1 Such eclecticism is not surprising, as the early 1970s were a time of spiritual seeking; both the “Jesus Freak” movement and the New Age movement grew rapidly during this time, and popular music and literature displayed both religious syncretism and an interest in alternative religious traditions. For example, the pop-music charts featured songs such as George Harrison’s “My Sweet Lord” (with its “Hallelujah”s and “Hare Krishna”s in happy coexistence!), Norman Greenbaum’s “Spirit in the Sky,” and the “rock opera” Jesus Christ Superstar.
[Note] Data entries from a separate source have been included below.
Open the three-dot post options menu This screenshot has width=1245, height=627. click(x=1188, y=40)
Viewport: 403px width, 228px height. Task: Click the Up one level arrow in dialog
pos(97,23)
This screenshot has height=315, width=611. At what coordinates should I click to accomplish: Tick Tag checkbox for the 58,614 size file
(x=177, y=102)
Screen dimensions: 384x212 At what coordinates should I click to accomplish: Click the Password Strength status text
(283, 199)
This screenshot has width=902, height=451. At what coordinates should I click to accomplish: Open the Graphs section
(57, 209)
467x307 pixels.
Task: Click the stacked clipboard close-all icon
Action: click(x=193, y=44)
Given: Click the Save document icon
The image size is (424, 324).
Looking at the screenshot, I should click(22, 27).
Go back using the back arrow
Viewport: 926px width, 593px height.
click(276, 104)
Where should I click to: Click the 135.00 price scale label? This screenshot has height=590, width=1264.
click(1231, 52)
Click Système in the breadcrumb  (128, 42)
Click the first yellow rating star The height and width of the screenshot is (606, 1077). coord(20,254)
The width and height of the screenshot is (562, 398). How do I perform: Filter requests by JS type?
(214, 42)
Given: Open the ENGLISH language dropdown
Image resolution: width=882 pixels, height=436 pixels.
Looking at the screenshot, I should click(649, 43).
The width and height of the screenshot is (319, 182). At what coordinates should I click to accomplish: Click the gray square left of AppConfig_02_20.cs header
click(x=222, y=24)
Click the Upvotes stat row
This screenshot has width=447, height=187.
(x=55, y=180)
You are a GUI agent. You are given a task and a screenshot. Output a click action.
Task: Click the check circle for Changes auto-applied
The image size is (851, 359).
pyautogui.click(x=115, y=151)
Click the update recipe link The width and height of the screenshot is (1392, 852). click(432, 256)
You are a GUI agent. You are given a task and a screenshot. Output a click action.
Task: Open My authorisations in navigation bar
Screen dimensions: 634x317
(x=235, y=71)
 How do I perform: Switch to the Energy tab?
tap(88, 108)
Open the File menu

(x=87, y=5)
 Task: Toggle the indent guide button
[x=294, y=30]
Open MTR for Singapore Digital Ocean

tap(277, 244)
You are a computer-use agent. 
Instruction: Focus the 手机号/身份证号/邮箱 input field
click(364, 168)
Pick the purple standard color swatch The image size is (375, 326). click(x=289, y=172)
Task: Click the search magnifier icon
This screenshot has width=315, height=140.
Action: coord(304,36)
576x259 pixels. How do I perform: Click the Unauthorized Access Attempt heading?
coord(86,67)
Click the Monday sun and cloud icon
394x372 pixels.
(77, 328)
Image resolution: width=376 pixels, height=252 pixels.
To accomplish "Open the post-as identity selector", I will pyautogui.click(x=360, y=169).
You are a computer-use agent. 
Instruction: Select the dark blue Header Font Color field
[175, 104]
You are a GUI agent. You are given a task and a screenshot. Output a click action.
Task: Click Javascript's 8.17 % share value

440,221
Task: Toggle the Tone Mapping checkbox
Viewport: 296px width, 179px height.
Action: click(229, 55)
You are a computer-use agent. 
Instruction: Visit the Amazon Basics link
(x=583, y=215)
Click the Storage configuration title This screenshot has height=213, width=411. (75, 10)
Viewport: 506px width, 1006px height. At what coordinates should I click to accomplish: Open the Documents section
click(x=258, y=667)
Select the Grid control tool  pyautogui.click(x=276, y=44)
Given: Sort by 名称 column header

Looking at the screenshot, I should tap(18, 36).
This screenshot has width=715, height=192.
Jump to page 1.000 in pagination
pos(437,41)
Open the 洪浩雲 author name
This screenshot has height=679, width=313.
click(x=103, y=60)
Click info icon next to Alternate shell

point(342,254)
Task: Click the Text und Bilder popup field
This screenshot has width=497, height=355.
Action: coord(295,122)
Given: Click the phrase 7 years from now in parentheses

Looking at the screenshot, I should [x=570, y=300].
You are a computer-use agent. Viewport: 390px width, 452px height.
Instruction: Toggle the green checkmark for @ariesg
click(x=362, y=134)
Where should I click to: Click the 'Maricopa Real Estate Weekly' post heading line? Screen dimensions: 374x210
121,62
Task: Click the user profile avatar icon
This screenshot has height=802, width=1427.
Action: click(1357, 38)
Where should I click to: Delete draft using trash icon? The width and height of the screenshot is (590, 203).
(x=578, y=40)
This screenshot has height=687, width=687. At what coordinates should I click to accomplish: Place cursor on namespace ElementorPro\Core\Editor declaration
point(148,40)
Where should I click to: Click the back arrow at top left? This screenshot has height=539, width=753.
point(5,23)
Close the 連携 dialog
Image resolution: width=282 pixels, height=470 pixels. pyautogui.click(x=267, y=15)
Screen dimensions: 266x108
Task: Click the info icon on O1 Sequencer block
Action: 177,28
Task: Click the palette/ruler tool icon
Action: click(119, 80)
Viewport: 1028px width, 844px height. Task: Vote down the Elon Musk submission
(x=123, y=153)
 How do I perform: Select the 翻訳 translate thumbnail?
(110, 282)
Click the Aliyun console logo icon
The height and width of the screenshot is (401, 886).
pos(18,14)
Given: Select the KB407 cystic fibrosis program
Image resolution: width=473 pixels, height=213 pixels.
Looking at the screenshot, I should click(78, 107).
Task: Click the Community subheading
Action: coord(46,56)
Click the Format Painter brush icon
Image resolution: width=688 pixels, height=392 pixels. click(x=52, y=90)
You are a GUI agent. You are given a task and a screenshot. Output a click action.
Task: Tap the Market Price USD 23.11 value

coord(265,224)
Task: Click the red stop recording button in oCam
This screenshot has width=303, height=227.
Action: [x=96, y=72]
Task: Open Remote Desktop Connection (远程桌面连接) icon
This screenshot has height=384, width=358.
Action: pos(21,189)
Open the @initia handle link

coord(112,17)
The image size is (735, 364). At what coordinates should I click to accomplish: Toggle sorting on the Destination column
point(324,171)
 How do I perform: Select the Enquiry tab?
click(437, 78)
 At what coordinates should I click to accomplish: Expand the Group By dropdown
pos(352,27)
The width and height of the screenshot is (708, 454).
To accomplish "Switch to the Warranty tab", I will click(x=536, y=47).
In popular literature, one can point to examples such as Richard Bach’s spiritual allegory Jonathan Livingston Seagull, Ram Dass’s do-it-yourself manual of yoga and meditation Be Here Now, and Carlos Castaneda’s series of Don Juan books that allegedly detailed the teachings of a Yaqui Indian shaman.

2 A real audio file of this introduction can be heard at < http://www.mem­bers.aol.com/VWTi­res­ias/sou­nd.htm >, accessed April 11, 2006.

3 The possible influence of Jodorowsky’s style of cinema on The Lamb—and the aborted film project of The Lamb which was to be directed by Jodorowsky—is discussed in the next chapter.